= René Bouët-Willaumez =

French illustrator and graphic designer (1900–1979)

Count René Louis Marie Bouët-Willaumez (12 June 1900 – 14 April 1979), also referred to by his signature R.B.W. was a French fashion illustrator, primarily known for working for Vogue.

==Biography==
Bouët-Willaumez was born in Rennes on 12 June 1900, son of Count Henry Edouard Hervé Bouët-Willaumez and Fanny Marie Anne Dorange. His great-grandfather was Édouard Bouët-Willaumez an admiral in the French Navy, Édouard was the adopted son of Jean-Baptiste Philibert Willaumez (who was appointed a count by King Louis Philippe I in 1844 and with the permission of the King transferred his title to Édouard). The Bouët-Willaumez family was settled around Belle Île though originally from Normandy.

He studied engineering at the École Polytechnique in Paris, before becoming a fashion illustrator at the encouragement of Vogue Paris editor-in-chief and fashion designer Main Bocher.

The English Isabel 'Babs' Gadsden was Bouët-Willaumez's first wife, she worked for Vogue as a model and illustrator and would leave him for Vogue photographer John Rawlings.

Bouët-Willaumez began working for American Vogue in 1929 and during this time a rivalry developed between Bouët-Willaumez and American fashion illustrator Carl Erickson. Bouët-Willaumez married to German model and interior decorator Margaret Maléna Minnigerode before the outbreak of World War II (later divorced).

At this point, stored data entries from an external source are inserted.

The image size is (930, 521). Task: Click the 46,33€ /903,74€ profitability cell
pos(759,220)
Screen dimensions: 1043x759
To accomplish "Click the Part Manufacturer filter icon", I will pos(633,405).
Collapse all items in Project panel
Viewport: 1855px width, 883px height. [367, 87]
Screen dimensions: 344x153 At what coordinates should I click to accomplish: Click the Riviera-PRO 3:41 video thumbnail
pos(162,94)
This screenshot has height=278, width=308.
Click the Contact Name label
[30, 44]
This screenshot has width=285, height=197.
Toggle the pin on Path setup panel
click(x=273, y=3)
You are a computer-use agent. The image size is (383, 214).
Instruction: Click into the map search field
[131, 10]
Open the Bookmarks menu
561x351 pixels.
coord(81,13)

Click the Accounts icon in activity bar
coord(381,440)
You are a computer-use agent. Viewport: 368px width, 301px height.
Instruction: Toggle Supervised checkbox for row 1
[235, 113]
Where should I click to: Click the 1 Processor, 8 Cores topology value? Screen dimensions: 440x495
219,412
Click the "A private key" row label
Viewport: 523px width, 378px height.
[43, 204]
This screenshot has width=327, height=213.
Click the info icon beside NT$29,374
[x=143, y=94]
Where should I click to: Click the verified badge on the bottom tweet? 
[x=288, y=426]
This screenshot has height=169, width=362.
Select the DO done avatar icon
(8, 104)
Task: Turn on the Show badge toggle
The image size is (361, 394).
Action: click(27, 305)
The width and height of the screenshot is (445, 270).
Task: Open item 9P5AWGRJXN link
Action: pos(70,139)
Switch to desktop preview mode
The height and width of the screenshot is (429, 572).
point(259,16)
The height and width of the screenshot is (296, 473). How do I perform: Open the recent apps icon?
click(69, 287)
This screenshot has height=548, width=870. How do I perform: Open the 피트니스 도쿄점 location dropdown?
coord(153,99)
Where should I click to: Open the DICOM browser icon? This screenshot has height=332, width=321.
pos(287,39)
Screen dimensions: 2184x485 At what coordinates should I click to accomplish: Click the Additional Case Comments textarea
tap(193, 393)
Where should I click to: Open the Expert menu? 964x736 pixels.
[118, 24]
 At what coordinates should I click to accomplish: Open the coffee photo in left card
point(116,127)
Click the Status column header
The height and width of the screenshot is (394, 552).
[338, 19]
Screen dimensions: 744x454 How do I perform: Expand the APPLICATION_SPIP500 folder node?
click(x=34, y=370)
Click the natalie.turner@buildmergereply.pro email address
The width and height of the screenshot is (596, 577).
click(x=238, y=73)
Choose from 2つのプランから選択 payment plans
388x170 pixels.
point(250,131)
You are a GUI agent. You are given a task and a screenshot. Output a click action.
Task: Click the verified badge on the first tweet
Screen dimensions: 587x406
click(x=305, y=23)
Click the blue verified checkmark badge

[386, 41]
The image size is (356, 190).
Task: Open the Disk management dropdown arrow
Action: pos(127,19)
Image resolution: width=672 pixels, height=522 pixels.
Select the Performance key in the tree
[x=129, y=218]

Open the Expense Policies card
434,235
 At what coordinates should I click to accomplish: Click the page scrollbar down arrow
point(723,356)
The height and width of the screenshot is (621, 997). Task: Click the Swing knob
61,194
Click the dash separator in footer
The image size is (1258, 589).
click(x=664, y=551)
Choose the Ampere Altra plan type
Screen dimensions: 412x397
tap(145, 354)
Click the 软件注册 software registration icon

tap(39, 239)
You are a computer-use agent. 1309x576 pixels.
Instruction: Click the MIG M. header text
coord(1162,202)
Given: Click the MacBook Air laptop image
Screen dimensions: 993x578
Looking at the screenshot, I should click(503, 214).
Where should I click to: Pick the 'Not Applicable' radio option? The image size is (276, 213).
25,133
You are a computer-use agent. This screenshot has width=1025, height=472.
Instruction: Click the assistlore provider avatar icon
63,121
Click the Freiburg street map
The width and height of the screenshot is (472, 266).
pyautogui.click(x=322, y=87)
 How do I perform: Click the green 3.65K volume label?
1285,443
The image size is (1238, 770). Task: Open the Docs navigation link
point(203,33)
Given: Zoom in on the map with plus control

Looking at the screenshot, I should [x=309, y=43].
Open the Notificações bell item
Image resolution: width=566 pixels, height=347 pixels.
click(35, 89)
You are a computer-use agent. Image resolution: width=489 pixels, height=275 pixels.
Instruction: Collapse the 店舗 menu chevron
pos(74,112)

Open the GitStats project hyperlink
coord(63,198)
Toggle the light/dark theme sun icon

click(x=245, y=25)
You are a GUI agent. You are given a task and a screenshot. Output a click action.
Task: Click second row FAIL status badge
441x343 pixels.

He moved to New York City at the beginning of World War II and continued to illustrate for American Vogue until 1953, continuing contributions to the British and French editions until his 1958 retirement in France.

In 1969, he married Fabienne de Boisboissel, de Boisboissel was from Breton nobility like Bouët-Willaumez.

He died on 14 April 1979 in Clamart.

English fashion illustrator David Downtown has cited Bouët-Willaumez as an inspiration.